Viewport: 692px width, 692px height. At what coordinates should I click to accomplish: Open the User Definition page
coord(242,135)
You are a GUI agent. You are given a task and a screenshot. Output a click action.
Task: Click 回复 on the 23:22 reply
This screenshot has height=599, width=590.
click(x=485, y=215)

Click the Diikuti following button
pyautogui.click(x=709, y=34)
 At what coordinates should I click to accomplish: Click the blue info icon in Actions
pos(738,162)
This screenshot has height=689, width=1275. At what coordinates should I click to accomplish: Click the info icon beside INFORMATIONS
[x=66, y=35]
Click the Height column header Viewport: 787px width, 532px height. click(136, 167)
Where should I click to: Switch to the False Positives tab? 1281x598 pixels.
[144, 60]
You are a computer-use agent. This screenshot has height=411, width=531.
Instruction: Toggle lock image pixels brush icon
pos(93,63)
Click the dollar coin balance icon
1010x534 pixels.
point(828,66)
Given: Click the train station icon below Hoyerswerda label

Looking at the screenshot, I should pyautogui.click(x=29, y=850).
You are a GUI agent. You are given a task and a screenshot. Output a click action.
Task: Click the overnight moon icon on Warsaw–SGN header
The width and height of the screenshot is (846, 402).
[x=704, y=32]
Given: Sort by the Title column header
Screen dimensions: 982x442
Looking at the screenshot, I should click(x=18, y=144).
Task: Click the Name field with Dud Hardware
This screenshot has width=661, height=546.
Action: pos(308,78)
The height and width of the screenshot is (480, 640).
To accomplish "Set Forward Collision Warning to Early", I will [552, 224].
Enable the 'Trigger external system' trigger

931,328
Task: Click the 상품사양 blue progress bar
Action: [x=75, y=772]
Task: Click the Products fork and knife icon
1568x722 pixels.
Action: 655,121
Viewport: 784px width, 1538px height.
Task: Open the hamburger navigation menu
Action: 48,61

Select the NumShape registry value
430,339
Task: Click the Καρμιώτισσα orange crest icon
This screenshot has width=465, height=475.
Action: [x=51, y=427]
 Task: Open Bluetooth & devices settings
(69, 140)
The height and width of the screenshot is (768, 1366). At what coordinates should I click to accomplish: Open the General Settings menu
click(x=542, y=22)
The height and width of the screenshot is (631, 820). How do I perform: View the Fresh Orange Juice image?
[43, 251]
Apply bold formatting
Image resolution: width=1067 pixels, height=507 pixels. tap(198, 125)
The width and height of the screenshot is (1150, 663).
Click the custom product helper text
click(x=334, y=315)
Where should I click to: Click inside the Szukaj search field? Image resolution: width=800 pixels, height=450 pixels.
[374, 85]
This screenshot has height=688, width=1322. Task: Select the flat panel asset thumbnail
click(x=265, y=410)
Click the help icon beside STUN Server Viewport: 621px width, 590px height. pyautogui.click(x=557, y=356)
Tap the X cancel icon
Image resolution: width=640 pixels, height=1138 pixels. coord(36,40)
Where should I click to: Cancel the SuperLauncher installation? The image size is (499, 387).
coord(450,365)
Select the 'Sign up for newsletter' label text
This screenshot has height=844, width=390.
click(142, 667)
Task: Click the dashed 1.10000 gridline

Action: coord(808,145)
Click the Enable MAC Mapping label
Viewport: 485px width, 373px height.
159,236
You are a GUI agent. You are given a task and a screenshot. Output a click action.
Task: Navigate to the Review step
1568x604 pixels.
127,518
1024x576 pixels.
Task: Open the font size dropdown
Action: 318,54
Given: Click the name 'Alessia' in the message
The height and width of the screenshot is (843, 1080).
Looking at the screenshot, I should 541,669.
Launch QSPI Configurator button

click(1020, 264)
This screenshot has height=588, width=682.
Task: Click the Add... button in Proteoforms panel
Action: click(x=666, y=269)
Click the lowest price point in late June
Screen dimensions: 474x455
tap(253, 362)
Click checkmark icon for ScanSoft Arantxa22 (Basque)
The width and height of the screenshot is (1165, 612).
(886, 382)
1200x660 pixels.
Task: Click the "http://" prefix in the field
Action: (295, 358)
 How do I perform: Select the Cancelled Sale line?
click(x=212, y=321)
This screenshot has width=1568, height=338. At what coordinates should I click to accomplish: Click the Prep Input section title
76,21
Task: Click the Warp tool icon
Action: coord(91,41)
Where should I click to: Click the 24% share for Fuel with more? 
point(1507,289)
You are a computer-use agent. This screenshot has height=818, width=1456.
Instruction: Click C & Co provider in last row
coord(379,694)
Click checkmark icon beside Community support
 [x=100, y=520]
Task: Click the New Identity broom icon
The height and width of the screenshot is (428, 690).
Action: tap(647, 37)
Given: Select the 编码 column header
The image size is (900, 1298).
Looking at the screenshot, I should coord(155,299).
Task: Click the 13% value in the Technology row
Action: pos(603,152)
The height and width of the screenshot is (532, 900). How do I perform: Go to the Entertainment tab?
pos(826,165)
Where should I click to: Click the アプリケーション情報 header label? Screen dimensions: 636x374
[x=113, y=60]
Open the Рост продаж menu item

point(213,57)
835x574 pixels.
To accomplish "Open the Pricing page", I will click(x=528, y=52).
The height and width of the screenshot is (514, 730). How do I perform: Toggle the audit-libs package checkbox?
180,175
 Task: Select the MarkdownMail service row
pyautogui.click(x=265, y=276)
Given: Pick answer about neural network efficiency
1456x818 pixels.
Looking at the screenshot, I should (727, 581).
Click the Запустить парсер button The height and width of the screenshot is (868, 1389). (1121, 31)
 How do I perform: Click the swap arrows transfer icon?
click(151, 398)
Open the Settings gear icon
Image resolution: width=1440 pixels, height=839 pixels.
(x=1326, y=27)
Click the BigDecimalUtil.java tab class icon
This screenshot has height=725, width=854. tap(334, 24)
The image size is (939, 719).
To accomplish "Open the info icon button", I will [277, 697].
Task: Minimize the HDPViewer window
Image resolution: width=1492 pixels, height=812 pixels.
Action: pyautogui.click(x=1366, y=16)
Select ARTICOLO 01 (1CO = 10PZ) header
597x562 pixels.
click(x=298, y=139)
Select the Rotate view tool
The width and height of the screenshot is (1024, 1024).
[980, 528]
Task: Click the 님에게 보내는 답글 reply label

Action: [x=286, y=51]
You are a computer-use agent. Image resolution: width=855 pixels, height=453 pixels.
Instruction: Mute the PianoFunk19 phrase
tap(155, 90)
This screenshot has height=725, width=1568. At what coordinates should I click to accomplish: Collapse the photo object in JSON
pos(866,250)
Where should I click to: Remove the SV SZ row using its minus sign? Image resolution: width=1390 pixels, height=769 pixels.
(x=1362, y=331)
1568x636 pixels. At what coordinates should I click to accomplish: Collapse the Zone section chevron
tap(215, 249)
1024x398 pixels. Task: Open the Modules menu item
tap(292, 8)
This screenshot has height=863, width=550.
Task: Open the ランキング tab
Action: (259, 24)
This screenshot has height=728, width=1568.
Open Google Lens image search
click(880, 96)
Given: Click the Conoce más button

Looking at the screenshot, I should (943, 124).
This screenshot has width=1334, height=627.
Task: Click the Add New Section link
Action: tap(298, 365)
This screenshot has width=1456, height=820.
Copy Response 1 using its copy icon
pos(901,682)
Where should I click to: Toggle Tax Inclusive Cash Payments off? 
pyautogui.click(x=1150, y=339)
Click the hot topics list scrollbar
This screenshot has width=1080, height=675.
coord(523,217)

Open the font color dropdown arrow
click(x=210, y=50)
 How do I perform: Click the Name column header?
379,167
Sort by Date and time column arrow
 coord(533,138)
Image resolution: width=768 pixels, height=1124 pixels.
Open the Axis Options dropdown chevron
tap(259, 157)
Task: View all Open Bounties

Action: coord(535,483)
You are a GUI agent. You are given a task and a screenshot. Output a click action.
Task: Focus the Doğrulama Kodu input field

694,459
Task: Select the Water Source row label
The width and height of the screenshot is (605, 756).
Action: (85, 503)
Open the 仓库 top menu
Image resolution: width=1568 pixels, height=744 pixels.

- **WHAT NEEDS TO BE DONE**: The entries are to be retyped in full, with no alteration.

- **TASK OUTPUT**:
Viewport: 692px width, 692px height. At what coordinates should I click to accomplish: Open the User Definition page
coord(242,135)
You are a GUI agent. You are given a task and a screenshot. Output a click action.
Task: Click 回复 on the 23:22 reply
This screenshot has height=599, width=590.
click(x=485, y=215)

Click the Diikuti following button
pyautogui.click(x=709, y=34)
 At what coordinates should I click to accomplish: Click the blue info icon in Actions
pos(738,162)
This screenshot has height=689, width=1275. At what coordinates should I click to accomplish: Click the info icon beside INFORMATIONS
[x=66, y=35]
Click the Height column header Viewport: 787px width, 532px height. click(136, 167)
Where should I click to: Switch to the False Positives tab? 1281x598 pixels.
[144, 60]
You are a computer-use agent. This screenshot has height=411, width=531.
Instruction: Toggle lock image pixels brush icon
pos(93,63)
Click the dollar coin balance icon
1010x534 pixels.
point(828,66)
Given: Click the train station icon below Hoyerswerda label

Looking at the screenshot, I should pyautogui.click(x=29, y=850).
You are a GUI agent. You are given a task and a screenshot. Output a click action.
Task: Click the overnight moon icon on Warsaw–SGN header
The width and height of the screenshot is (846, 402).
[x=704, y=32]
Given: Sort by the Title column header
Screen dimensions: 982x442
Looking at the screenshot, I should click(x=18, y=144).
Task: Click the Name field with Dud Hardware
This screenshot has width=661, height=546.
Action: pos(308,78)
The height and width of the screenshot is (480, 640).
To accomplish "Set Forward Collision Warning to Early", I will [552, 224].
Enable the 'Trigger external system' trigger

931,328
Task: Click the 상품사양 blue progress bar
Action: [x=75, y=772]
Task: Click the Products fork and knife icon
1568x722 pixels.
Action: 655,121
Viewport: 784px width, 1538px height.
Task: Open the hamburger navigation menu
Action: 48,61

Select the NumShape registry value
430,339
Task: Click the Καρμιώτισσα orange crest icon
This screenshot has width=465, height=475.
Action: [x=51, y=427]
 Task: Open Bluetooth & devices settings
(69, 140)
The height and width of the screenshot is (768, 1366). At what coordinates should I click to accomplish: Open the General Settings menu
click(x=542, y=22)
The height and width of the screenshot is (631, 820). How do I perform: View the Fresh Orange Juice image?
[43, 251]
Apply bold formatting
Image resolution: width=1067 pixels, height=507 pixels. tap(198, 125)
The width and height of the screenshot is (1150, 663).
Click the custom product helper text
click(x=334, y=315)
Where should I click to: Click inside the Szukaj search field? Image resolution: width=800 pixels, height=450 pixels.
[374, 85]
This screenshot has height=688, width=1322. Task: Select the flat panel asset thumbnail
click(x=265, y=410)
Click the help icon beside STUN Server Viewport: 621px width, 590px height. pyautogui.click(x=557, y=356)
Tap the X cancel icon
Image resolution: width=640 pixels, height=1138 pixels. coord(36,40)
Where should I click to: Cancel the SuperLauncher installation? The image size is (499, 387).
coord(450,365)
Select the 'Sign up for newsletter' label text
This screenshot has height=844, width=390.
click(142, 667)
Task: Click the dashed 1.10000 gridline

Action: coord(808,145)
Click the Enable MAC Mapping label
Viewport: 485px width, 373px height.
159,236
You are a GUI agent. You are given a task and a screenshot. Output a click action.
Task: Navigate to the Review step
1568x604 pixels.
127,518
1024x576 pixels.
Task: Open the font size dropdown
Action: 318,54
Given: Click the name 'Alessia' in the message
The height and width of the screenshot is (843, 1080).
Looking at the screenshot, I should 541,669.
Launch QSPI Configurator button

click(1020, 264)
This screenshot has height=588, width=682.
Task: Click the Add... button in Proteoforms panel
Action: click(x=666, y=269)
Click the lowest price point in late June
Screen dimensions: 474x455
tap(253, 362)
Click checkmark icon for ScanSoft Arantxa22 (Basque)
The width and height of the screenshot is (1165, 612).
(886, 382)
1200x660 pixels.
Task: Click the "http://" prefix in the field
Action: (295, 358)
 How do I perform: Select the Cancelled Sale line?
click(x=212, y=321)
This screenshot has width=1568, height=338. At what coordinates should I click to accomplish: Click the Prep Input section title
76,21
Task: Click the Warp tool icon
Action: coord(91,41)
Where should I click to: Click the 24% share for Fuel with more? 
point(1507,289)
You are a computer-use agent. This screenshot has height=818, width=1456.
Instruction: Click C & Co provider in last row
coord(379,694)
Click checkmark icon beside Community support
 [x=100, y=520]
Task: Click the New Identity broom icon
The height and width of the screenshot is (428, 690).
Action: tap(647, 37)
Given: Select the 编码 column header
The image size is (900, 1298).
Looking at the screenshot, I should coord(155,299).
Task: Click the 13% value in the Technology row
Action: pos(603,152)
The height and width of the screenshot is (532, 900). How do I perform: Go to the Entertainment tab?
pos(826,165)
Where should I click to: Click the アプリケーション情報 header label? Screen dimensions: 636x374
[x=113, y=60]
Open the Рост продаж menu item

point(213,57)
835x574 pixels.
To accomplish "Open the Pricing page", I will click(x=528, y=52).
The height and width of the screenshot is (514, 730). How do I perform: Toggle the audit-libs package checkbox?
180,175
 Task: Select the MarkdownMail service row
pyautogui.click(x=265, y=276)
Given: Pick answer about neural network efficiency
1456x818 pixels.
Looking at the screenshot, I should (727, 581).
Click the Запустить парсер button The height and width of the screenshot is (868, 1389). (1121, 31)
 How do I perform: Click the swap arrows transfer icon?
click(151, 398)
Open the Settings gear icon
Image resolution: width=1440 pixels, height=839 pixels.
(x=1326, y=27)
Click the BigDecimalUtil.java tab class icon
This screenshot has height=725, width=854. tap(334, 24)
The image size is (939, 719).
To accomplish "Open the info icon button", I will [277, 697].
Task: Minimize the HDPViewer window
Image resolution: width=1492 pixels, height=812 pixels.
Action: pyautogui.click(x=1366, y=16)
Select ARTICOLO 01 (1CO = 10PZ) header
597x562 pixels.
click(x=298, y=139)
Select the Rotate view tool
The width and height of the screenshot is (1024, 1024).
[980, 528]
Task: Click the 님에게 보내는 답글 reply label

Action: [x=286, y=51]
You are a computer-use agent. Image resolution: width=855 pixels, height=453 pixels.
Instruction: Mute the PianoFunk19 phrase
tap(155, 90)
This screenshot has height=725, width=1568. At what coordinates should I click to accomplish: Collapse the photo object in JSON
pos(866,250)
Where should I click to: Remove the SV SZ row using its minus sign? Image resolution: width=1390 pixels, height=769 pixels.
(x=1362, y=331)
1568x636 pixels. At what coordinates should I click to accomplish: Collapse the Zone section chevron
tap(215, 249)
1024x398 pixels. Task: Open the Modules menu item
tap(292, 8)
This screenshot has height=863, width=550.
Task: Open the ランキング tab
Action: (259, 24)
This screenshot has height=728, width=1568.
Open Google Lens image search
click(880, 96)
Given: Click the Conoce más button

Looking at the screenshot, I should (943, 124).
This screenshot has width=1334, height=627.
Task: Click the Add New Section link
Action: tap(298, 365)
This screenshot has width=1456, height=820.
Copy Response 1 using its copy icon
pos(901,682)
Where should I click to: Toggle Tax Inclusive Cash Payments off? 
pyautogui.click(x=1150, y=339)
Click the hot topics list scrollbar
This screenshot has width=1080, height=675.
coord(523,217)

Open the font color dropdown arrow
click(x=210, y=50)
 How do I perform: Click the Name column header?
379,167
Sort by Date and time column arrow
 coord(533,138)
Image resolution: width=768 pixels, height=1124 pixels.
Open the Axis Options dropdown chevron
tap(259, 157)
Task: View all Open Bounties

Action: coord(535,483)
You are a GUI agent. You are given a task and a screenshot. Output a click action.
Task: Focus the Doğrulama Kodu input field

694,459
Task: Select the Water Source row label
The width and height of the screenshot is (605, 756).
Action: (85, 503)
Open the 仓库 top menu
Image resolution: width=1568 pixels, height=744 pixels.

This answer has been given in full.